Textauszug.
================

Die Anschläge vom 11. September 2001 auf das World Trade Center und das Pentagon katapultierten Afghanistan endgültig ins Zentrum der Weltpolitik. Als Drahtzieher der Anschläge identifizierten die USA umgehend Osama bin Laden, dessen Auslieferung die Taliban verweigerten. Am 7. Oktober 2001 begann die US-Luftwaffe, Stellungen der Taliban zu bombardieren. Im November brach der Widerstand der Taliban zusammen. Am 8. Dezember 2001 verloren die Taliban mit Kandahar ihre letzte wichtige Hochburg und zogen sich in die unzugängliche Bergregionen im Grenzgebiet zu Pakistan und im südlichen Afghanistan zurück.

Wiedererstarken der Taliban (2001-2021)

Wenngleich die militärische Intervention der USA 2001 zur Zerstörung der Organisationsbasis der Taliban führte, gelang der Bewegung sukzessive eine Reorganisation. Spätestens seit 2005 hatten sich die Taliban – überwiegend aus Pakistan heraus – neu aufgestellt und forderten die afghanische Regierung und die US-Armee in Süd- und Ostafghanistans militärisch heraus. Dabei waren die Taliban polyzentrisch organisiert. So vereinte die Bewegung mehrere Machtzentren – vor allem die Quetta-Schura, die Peschawar-Schura, das Haqqani-Netzwerk. Diese verfügten jeweils über eigene parastaatliche Strukturen (u.a. eigene Kommissionen, Gouverneure und Polizeichefs), ergänzten sich gegenseitig regional, aber konkurrierten auch miteinander um Territorien und Kämpfer. Zudem verfügten die verschiedenen militärischen Fronten [mahaz] der Taliban über einen hohen Grad an Autonomie. Diese polyzentrische Ausrichtung minderte zwar die Schlagkraft der Taliban, machte sie aber auch agil und unberechenbar.

================

Arbeitsauftrag A. Schreiben Sie aus der Auflistung den Abschnitt Zeile für Zeile ab, der mit der Zeile beginnt, die „迫力満点！木造大将軍神像80体の立体星曼荼羅！ (64, 441)“ enthält, und mit der Zeile endet, die „Weiterlesen (77, 867)“ enthält. Beide Grenzzeilen gehören dazu.

Bereitgestellte Daten.
================

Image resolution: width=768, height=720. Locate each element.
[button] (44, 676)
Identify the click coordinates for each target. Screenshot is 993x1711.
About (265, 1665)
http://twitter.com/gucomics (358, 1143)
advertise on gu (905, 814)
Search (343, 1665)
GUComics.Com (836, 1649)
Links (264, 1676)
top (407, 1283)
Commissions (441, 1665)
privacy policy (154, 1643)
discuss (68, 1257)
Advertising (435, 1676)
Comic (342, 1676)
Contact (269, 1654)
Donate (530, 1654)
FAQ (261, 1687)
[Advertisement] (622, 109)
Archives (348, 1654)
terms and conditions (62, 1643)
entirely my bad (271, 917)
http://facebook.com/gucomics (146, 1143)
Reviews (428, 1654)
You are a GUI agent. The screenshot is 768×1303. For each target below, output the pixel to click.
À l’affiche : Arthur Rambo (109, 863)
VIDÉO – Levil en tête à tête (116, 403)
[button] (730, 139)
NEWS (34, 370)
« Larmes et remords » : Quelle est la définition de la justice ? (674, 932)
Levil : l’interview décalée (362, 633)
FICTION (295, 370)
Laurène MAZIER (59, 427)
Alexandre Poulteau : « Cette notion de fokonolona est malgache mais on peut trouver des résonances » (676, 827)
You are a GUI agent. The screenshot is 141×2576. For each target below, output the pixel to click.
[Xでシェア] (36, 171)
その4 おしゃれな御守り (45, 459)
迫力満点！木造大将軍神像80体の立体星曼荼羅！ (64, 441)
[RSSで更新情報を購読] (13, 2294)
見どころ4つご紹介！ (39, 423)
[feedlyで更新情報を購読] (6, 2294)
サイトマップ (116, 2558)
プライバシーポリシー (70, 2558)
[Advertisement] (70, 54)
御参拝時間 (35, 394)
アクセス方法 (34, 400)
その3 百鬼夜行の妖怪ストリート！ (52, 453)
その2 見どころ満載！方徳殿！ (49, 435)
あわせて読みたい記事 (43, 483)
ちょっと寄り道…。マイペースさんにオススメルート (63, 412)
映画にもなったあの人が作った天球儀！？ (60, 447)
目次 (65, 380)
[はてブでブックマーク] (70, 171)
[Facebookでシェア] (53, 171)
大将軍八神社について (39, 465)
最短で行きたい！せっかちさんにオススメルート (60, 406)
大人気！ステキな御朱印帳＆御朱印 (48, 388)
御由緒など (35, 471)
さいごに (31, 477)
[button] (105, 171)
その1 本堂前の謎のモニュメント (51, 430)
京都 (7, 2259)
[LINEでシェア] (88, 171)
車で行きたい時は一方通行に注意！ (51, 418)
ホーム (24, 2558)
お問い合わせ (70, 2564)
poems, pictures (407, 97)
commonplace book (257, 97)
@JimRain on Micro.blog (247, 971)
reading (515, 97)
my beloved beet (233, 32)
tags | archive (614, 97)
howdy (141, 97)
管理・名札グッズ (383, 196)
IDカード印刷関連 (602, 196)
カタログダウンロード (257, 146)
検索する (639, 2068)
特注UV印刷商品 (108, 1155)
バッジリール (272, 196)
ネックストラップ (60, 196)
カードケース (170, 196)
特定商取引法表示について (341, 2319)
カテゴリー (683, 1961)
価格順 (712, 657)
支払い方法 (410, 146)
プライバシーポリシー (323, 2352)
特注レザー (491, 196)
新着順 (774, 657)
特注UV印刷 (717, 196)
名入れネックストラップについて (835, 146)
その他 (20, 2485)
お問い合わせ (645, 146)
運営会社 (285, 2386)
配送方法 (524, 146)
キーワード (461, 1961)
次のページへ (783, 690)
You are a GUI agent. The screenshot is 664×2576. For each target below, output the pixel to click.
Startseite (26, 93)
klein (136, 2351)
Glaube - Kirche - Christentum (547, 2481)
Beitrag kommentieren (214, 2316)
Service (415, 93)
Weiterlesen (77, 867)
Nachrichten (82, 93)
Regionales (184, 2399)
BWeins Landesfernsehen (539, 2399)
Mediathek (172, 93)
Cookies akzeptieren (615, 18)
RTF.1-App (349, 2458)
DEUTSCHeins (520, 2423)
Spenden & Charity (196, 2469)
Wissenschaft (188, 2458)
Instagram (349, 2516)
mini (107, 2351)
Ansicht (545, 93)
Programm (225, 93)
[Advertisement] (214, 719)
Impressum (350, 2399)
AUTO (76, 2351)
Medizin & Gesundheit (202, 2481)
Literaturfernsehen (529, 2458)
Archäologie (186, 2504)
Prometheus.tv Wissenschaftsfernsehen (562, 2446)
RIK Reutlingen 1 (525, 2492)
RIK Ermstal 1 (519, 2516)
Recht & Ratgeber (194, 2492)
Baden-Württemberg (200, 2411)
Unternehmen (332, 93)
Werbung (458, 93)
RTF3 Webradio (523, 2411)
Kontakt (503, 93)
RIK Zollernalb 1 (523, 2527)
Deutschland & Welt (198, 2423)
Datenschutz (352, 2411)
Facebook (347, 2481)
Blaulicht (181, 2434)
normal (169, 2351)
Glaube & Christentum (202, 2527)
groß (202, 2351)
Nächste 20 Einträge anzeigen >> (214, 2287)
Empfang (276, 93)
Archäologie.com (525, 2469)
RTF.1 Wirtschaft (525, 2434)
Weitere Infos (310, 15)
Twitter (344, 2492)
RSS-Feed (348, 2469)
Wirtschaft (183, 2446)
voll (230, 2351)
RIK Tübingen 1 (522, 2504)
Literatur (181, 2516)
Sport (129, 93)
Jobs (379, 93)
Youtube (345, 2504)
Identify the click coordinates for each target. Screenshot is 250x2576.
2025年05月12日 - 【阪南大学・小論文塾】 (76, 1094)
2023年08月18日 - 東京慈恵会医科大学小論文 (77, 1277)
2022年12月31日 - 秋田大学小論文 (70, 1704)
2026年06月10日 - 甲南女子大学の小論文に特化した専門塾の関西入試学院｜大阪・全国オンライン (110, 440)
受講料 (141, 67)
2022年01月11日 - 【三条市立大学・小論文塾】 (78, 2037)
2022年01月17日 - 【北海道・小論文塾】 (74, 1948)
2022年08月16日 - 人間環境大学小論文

================

Arbeitsauftrag B. Nennen Sie alle Machtzentren der Taliban, die der Textauszug über die Taliban namentlich aufführt.

Erwartete Lösung A.
迫力満点！木造大将軍神像80体の立体星曼荼羅！ (64, 441)
[RSSで更新情報を購読] (13, 2294)
見どころ4つご紹介！ (39, 423)
[feedlyで更新情報を購読] (6, 2294)
サイトマップ (116, 2558)
プライバシーポリシー (70, 2558)
[Advertisement] (70, 54)
御参拝時間 (35, 394)
アクセス方法 (34, 400)
その3 百鬼夜行の妖怪ストリート！ (52, 453)
その2 見どころ満載！方徳殿！ (49, 435)
あわせて読みたい記事 (43, 483)
ちょっと寄り道…。マイペースさんにオススメルート (63, 412)
映画にもなったあの人が作った天球儀！？ (60, 447)
目次 (65, 380)
[はてブでブックマーク] (70, 171)
[Facebookでシェア] (53, 171)
大将軍八神社について (39, 465)
最短で行きたい！せっかちさんにオススメルート (60, 406)
大人気！ステキな御朱印帳＆御朱印 (48, 388)
御由緒など (35, 471)
さいごに (31, 477)
[button] (105, 171)
その1 本堂前の謎のモニュメント (51, 430)
京都 (7, 2259)
[LINEでシェア] (88, 171)
車で行きたい時は一方通行に注意！ (51, 418)
ホーム (24, 2558)
お問い合わせ (70, 2564)
poems, pictures (407, 97)
commonplace book (257, 97)
@JimRain on Micro.blog (247, 971)
reading (515, 97)
my beloved beet (233, 32)
tags | archive (614, 97)
howdy (141, 97)
管理・名札グッズ (383, 196)
IDカード印刷関連 (602, 196)
カタログダウンロード (257, 146)
検索する (639, 2068)
特注UV印刷商品 (108, 1155)
バッジリール (272, 196)
ネックストラップ (60, 196)
カードケース (170, 196)
特定商取引法表示について (341, 2319)
カテゴリー (683, 1961)
価格順 (712, 657)
支払い方法 (410, 146)
プライバシーポリシー (323, 2352)
特注レザー (491, 196)
新着順 (774, 657)
特注UV印刷 (717, 196)
名入れネックストラップについて (835, 146)
その他 (20, 2485)
お問い合わせ (645, 146)
運営会社 (285, 2386)
配送方法 (524, 146)
キーワード (461, 1961)
次のページへ (783, 690)
You are a GUI agent. The screenshot is 664×2576. For each target below, output the pixel to click.
Startseite (26, 93)
klein (136, 2351)
Glaube - Kirche - Christentum (547, 2481)
Beitrag kommentieren (214, 2316)
Service (415, 93)
Weiterlesen (77, 867)

Erwartete Lösung B.
- Quetta-Schura
- Peschawar-Schura
- Haqqani-Netzwerk